Selected excerpt:
....
Exercise 2: Voice Over Production

Objective

You will act as the recording engineer for an story-driven adventure game. Your task is to record and prepare high-quality voice-over files for two characters:

  • Medi – youthful, energetic sidekick
  • Samsel – calm, wise, mystical sage

The script sheet lists all the lines, along with performance notes from the Game Designer.


Requirements

Recording Specifications

  • Format: 24-bit, 44.1 kHz WAV
  • Directory: Place all files in a folder called vo_takes/
  • Naming:
    • Format: Character_lineID.wav (e.g., Medi_a.wav)
....
Data rows:
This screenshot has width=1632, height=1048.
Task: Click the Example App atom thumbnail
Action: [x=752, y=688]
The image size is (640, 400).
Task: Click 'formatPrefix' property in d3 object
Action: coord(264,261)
....
Short task 1:
Using the voice-over exercise, decide whether each statement agrees with it, answering yes or no and quoting the words that decide it: (a) The files must be 24-bit, 48 kHz WAV. (b) Samsel is described as a youthful sidekick. (c) All files go into a folder called vo_takes/.
Short task 2:
In the voice-over exercise, who wrote the performance notes on the script sheet?
Short task 3:
Carry the voice-over exercise on past its last line by writing the next part.

Exercise output 1:
(a) No: "Format: 24-bit, 44.1 kHz WAV"
(b) No: "Samsel – calm, wise, mystical sage"
(c) Yes: "Place all files in a folder called vo_takes/"

Exercise output 2:
The Game Designer.

Exercise output 3:
    • If multiple takes: Character_lineID_var01.wav, Character_lineID_var02.wav
  • One line per file – no mixing characters or multiple script lines in the same file
  • Multiple takes (optional): Keep them in the same file for that line, separated by 2 seconds of silence
  • Editing: Remove unwanted noises; apply short fades to avoid clicks; limit start/end silence to < 0.25 seconds
  • Normalization: Peak normalize to -5 dBFS
  • Noise: Use close miking to minimize background noise and reflections

Studio Usage

All recording must be done in the DSU recording studio. Book your time early via: Charm Studios


Spreadsheet Columns — Abbreviated Guide

  • Character – Who is speaking (Medi or Samsel)
  • Lines – Exact dialogue; do not change wording unless instructed
  • Game Designer Notes – Tone/performance cues — follow closely when recording
  • Filename – Enter your saved filename after recording
  • Voice Talent Notes – Your observations for the designer (e.g., performance variations, take count, issues, mic technique)

Communication & Notes

If you create multiple takes, explain in Voice Talent Notes why they differ. Example:

“Take 3 is softer for emotional emphasis; take 4 is slightly slower for clarity.”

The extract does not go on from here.